A busca de jurisprudência sobre incompetência absoluta e incompetência relativa pode gerar alguns equívocos, caso não se preste alguma atenção à hipótese concreta. Os ditos regimes são, à partida, fáceis de distinguir. Assim, por exemplo:
- se A intentar uma acção contra B nas varas cíveis do Porto, reivindicando um prédio urbano de que se arroga proprietário, sito em Coimbra, verifica-se a incompetência relativa do referido tribunal, pois seriam territorialmente competentes as varas mistas de Coimbra, pressupondo que o valor da acção é superior à alçada da Relação (cfr. artigos 108.º e 73.º do CPC, não se admitindo, neste caso, pacto de competência, nos termos dos artigos 99.º e 110.º, n.º 1 do CPC);
- se C, residente em Lisboa, intentar contra D, também ali residente, uma acção, nos juízos cíveis da comarca de Lisboa, pedindo a declaração de ilicitude do seu despedimento, verifica-se incompetência absoluta deste tribunal, pois seria competente, em razão da matéria, o Tribunal do Trabalho de Lisboa (cfr. artigos 101.º do CPC e 85.º, al. b) da LOFTJ);
- se E intentar, no Tribunal Judicial de Viseu, uma acção contra o Ministério da Saúde, na qual pede a declaração de nulidade de um acto administrativo praticado pelo respectivo ministro, verifica-se a incompetência absoluta daquele tribunal, pois seriam competentes os tribunais administrativos (cfr. artigos 101.º do CPC, 18.º, n.º 1 da LOFTJ e 4.º, n.º 1, al. c) do ETAF).

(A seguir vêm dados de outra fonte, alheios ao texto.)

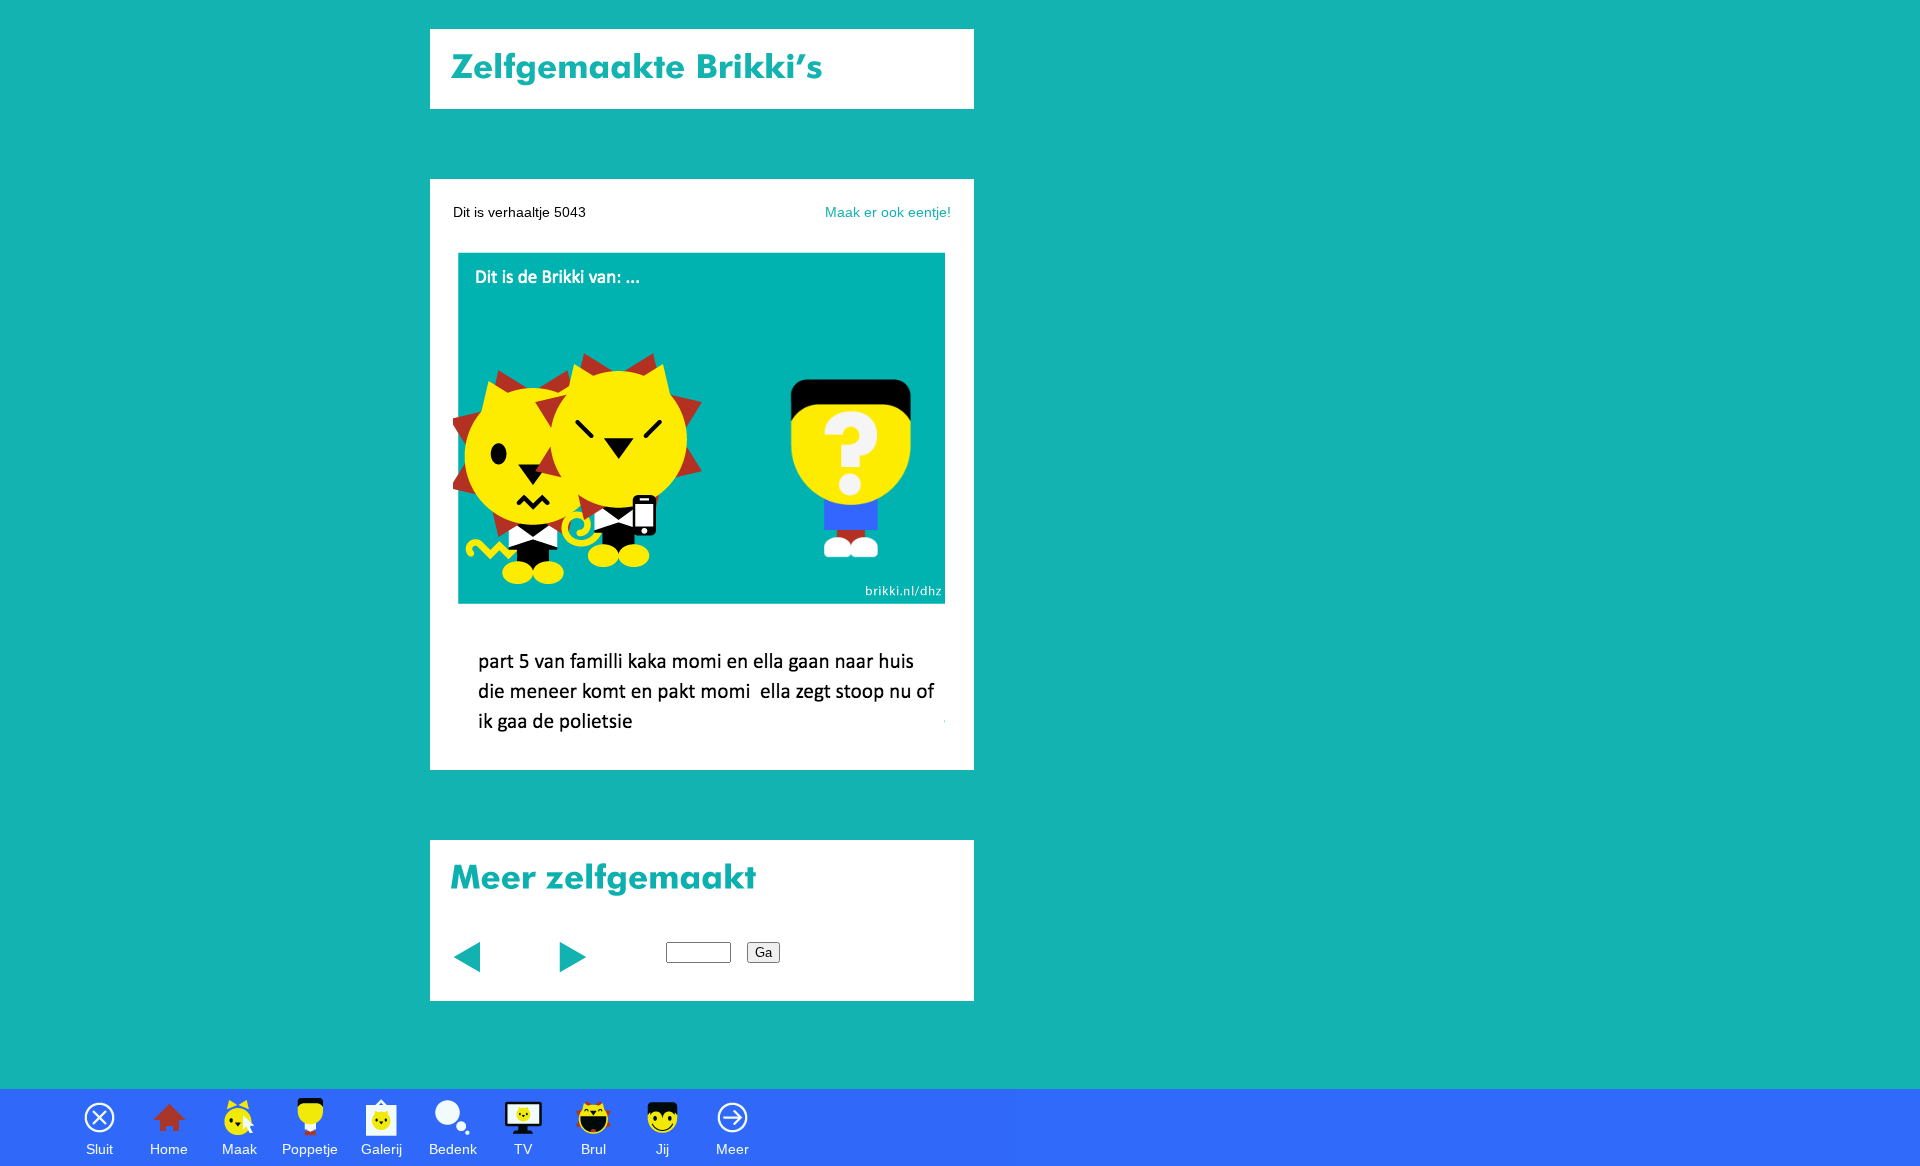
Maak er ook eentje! (888, 212)
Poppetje (310, 1149)
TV (523, 1149)
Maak (239, 1149)
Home (169, 1149)
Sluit (99, 1149)
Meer (732, 1149)
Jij (662, 1149)
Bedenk (453, 1149)
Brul (593, 1149)
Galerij (381, 1149)
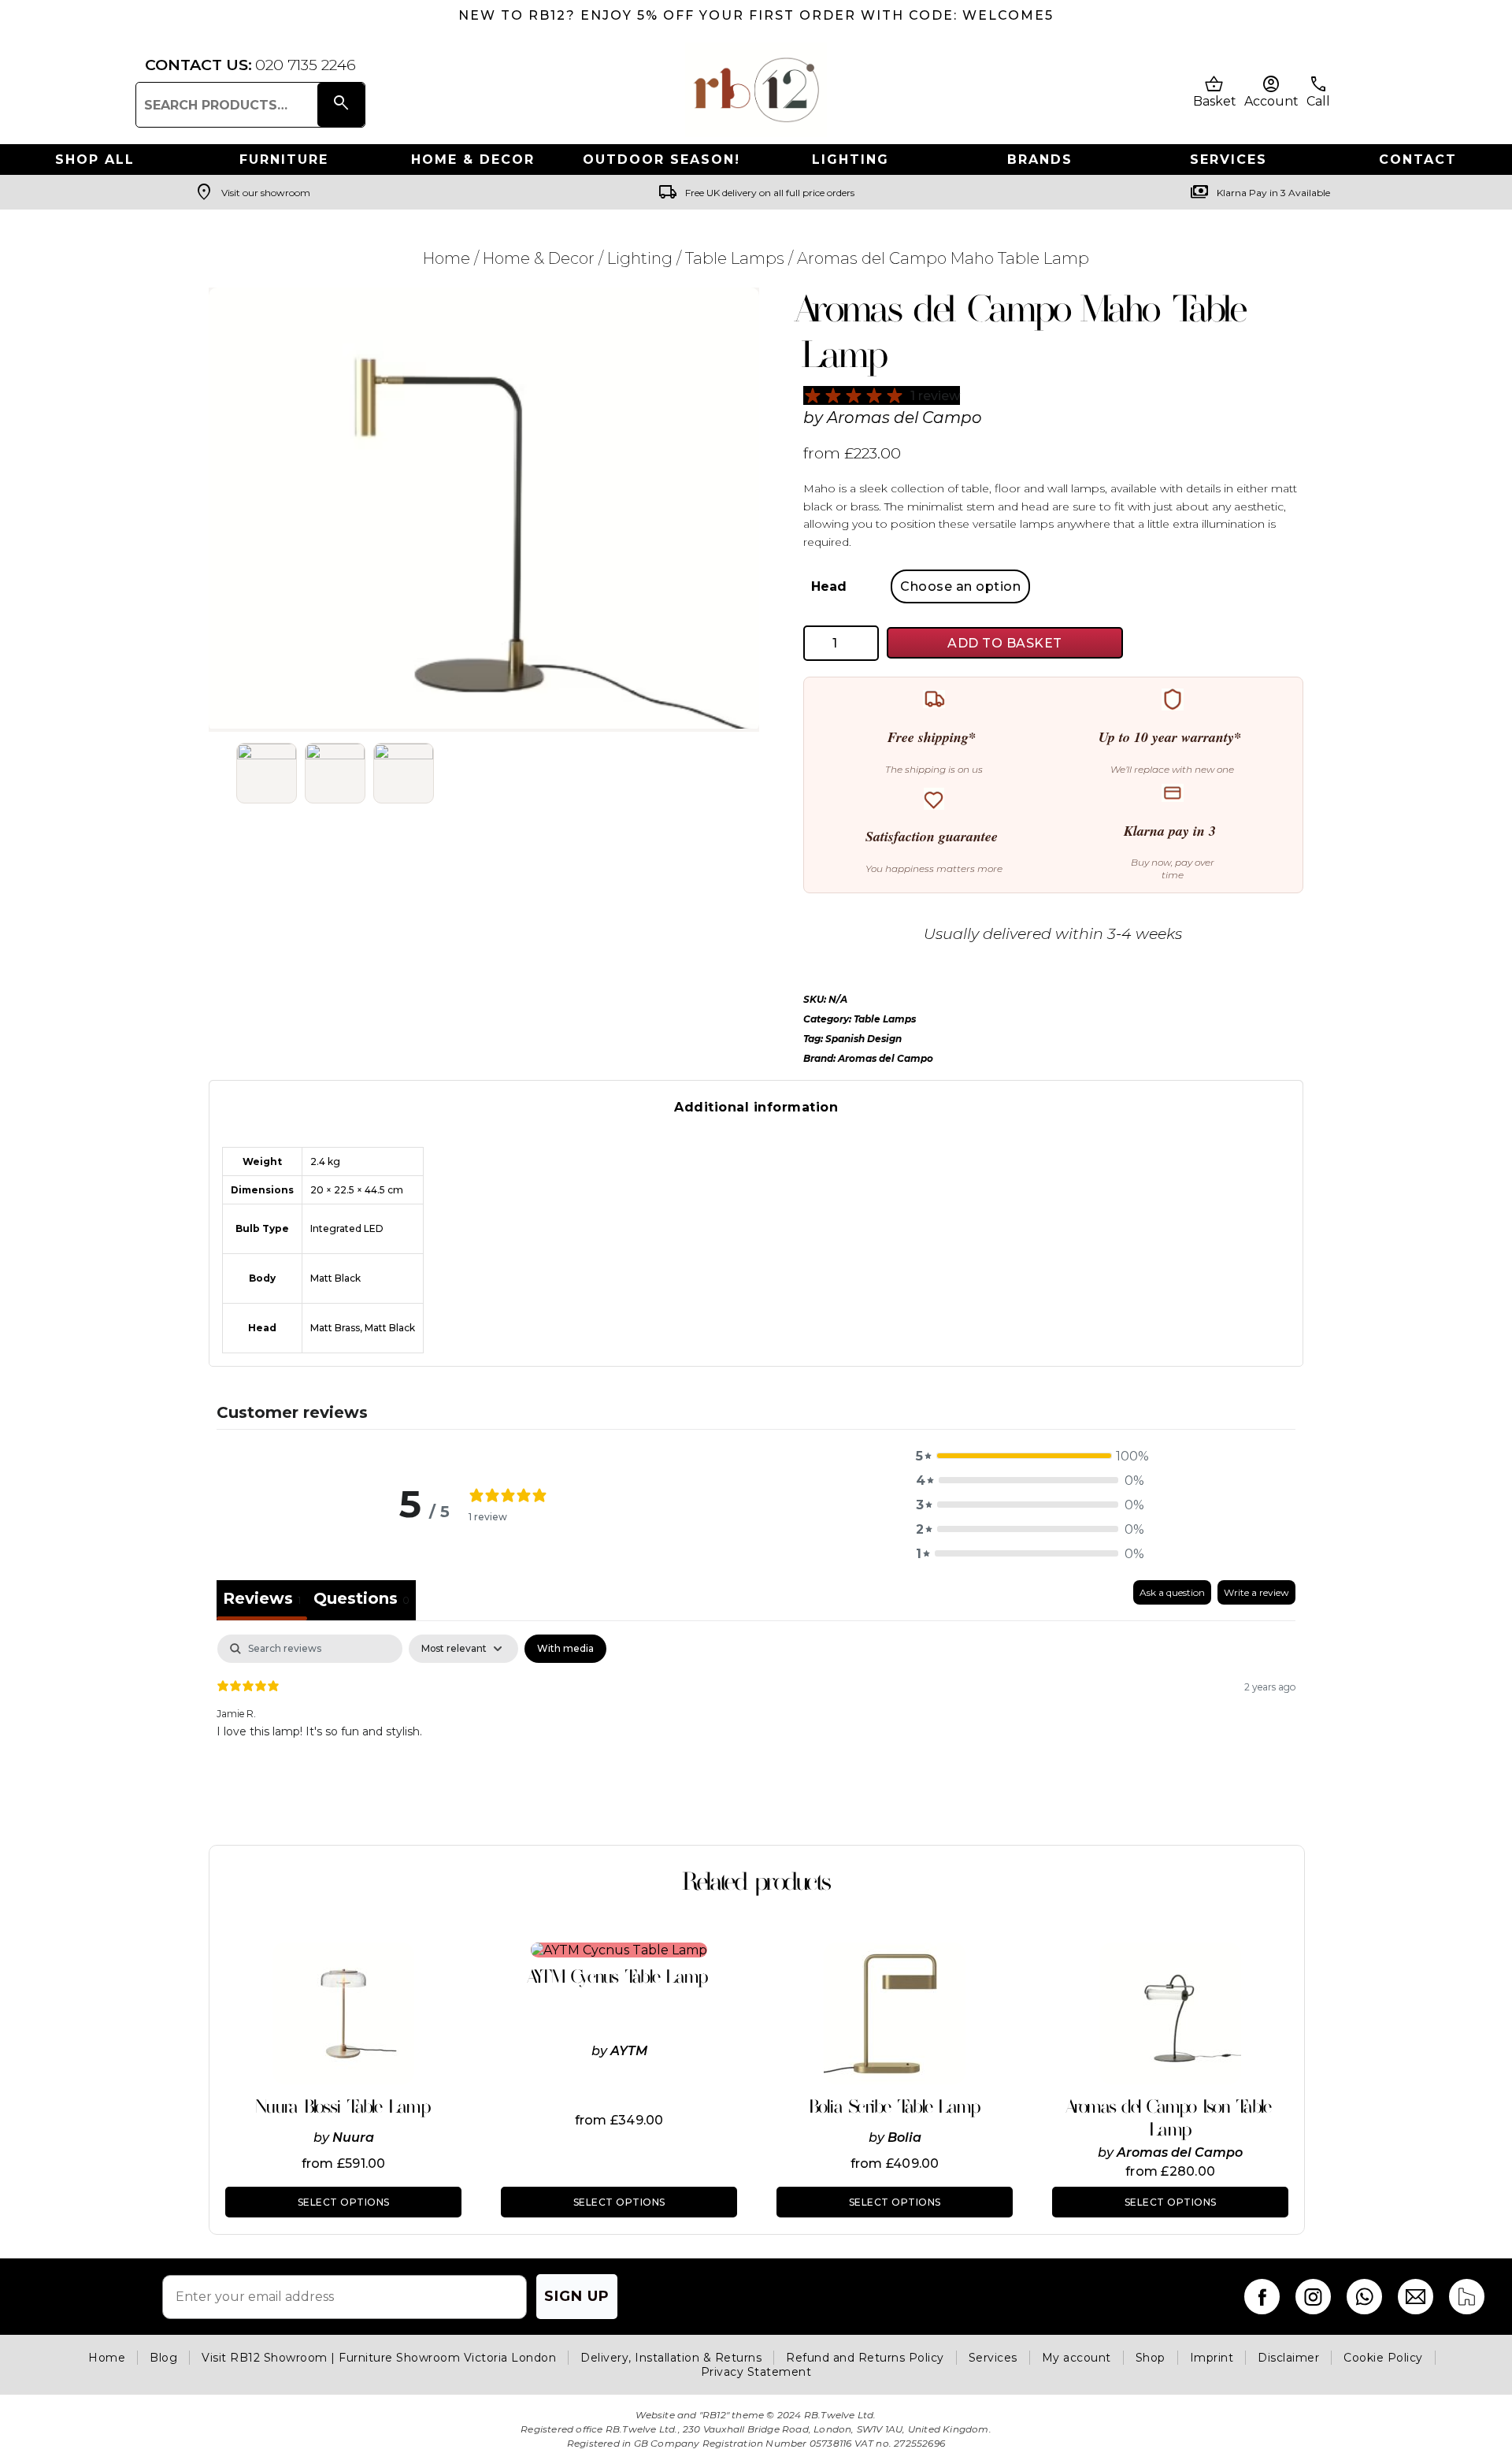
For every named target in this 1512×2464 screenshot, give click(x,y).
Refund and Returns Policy (865, 2358)
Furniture (283, 159)
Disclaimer (1288, 2358)
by (322, 2137)
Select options (344, 2202)
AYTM (628, 2050)
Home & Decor (473, 159)
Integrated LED (347, 1228)
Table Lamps (734, 258)
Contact (1418, 159)
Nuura (353, 2137)
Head (829, 586)
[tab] (361, 1600)
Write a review (1256, 1592)
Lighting (850, 159)
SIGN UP (577, 2296)
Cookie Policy (1383, 2358)
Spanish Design (863, 1039)
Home (446, 258)
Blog (163, 2358)
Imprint (1212, 2358)
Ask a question (1172, 1592)
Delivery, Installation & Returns (671, 2358)
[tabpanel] (756, 1735)
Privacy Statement (756, 2372)
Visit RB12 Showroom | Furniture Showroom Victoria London (379, 2358)
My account (1076, 2358)
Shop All (95, 159)
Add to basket (1004, 643)
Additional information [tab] (756, 1107)
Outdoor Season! (661, 159)
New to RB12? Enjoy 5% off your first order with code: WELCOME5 (756, 15)
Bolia (904, 2137)
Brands (1040, 159)
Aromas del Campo (904, 417)
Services (1228, 159)
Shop (1151, 2358)
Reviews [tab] (262, 1598)
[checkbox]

A principal diferença entre a segunda e a terceira hipótese é que, naquela, a incompetência absoluta, restrita à violação das regras de competência em razão da matéria dentro da ordem dos tribunais judiciais, segue o regime do artigo 102.º, n.º 2 do CPC, enquanto que a última tem o seu regime previsto no n.º 1 da mesma norma.
A dificuldade pode surgir quando o aluno encontra um acórdão como
este (do STJ de 17-02-2005, proferido no processo n.º 04B3944), em que o Tribunal de Família e Menores de Aveiro se declarou incompetente para julgar determinada acção, remetendo-o para o tribunal da comarca de Santa Maria da Feira. Porque será que o STJ considerou tratar-se aqui de uma hipótese de incompetência relativa? Não deveria tratar-se de uma questão de incompetência absoluta (tribunal de comarca vs. tribunal de competência especializada)?
Não necessariamente. Olhado com atenção, o acórdão revela-nos que o Tribunal de Família e Menores de Aveiro se declarou incompetente por entender que o processo pertencia territorialmente ao foro de Santa Maria da Feira. Uma vez que o foro de Santa Maria da Feira não é abrangido territorialmente por qualquer Tribunal de Família (salvo para efeitos do disposto no nº2 do artigo 84º da LOFTJ, o que não sucedia naquele caso - cfr. Regulamento da LOFTJ), então o processo teria de ser recebido pelo tribunal de comarca.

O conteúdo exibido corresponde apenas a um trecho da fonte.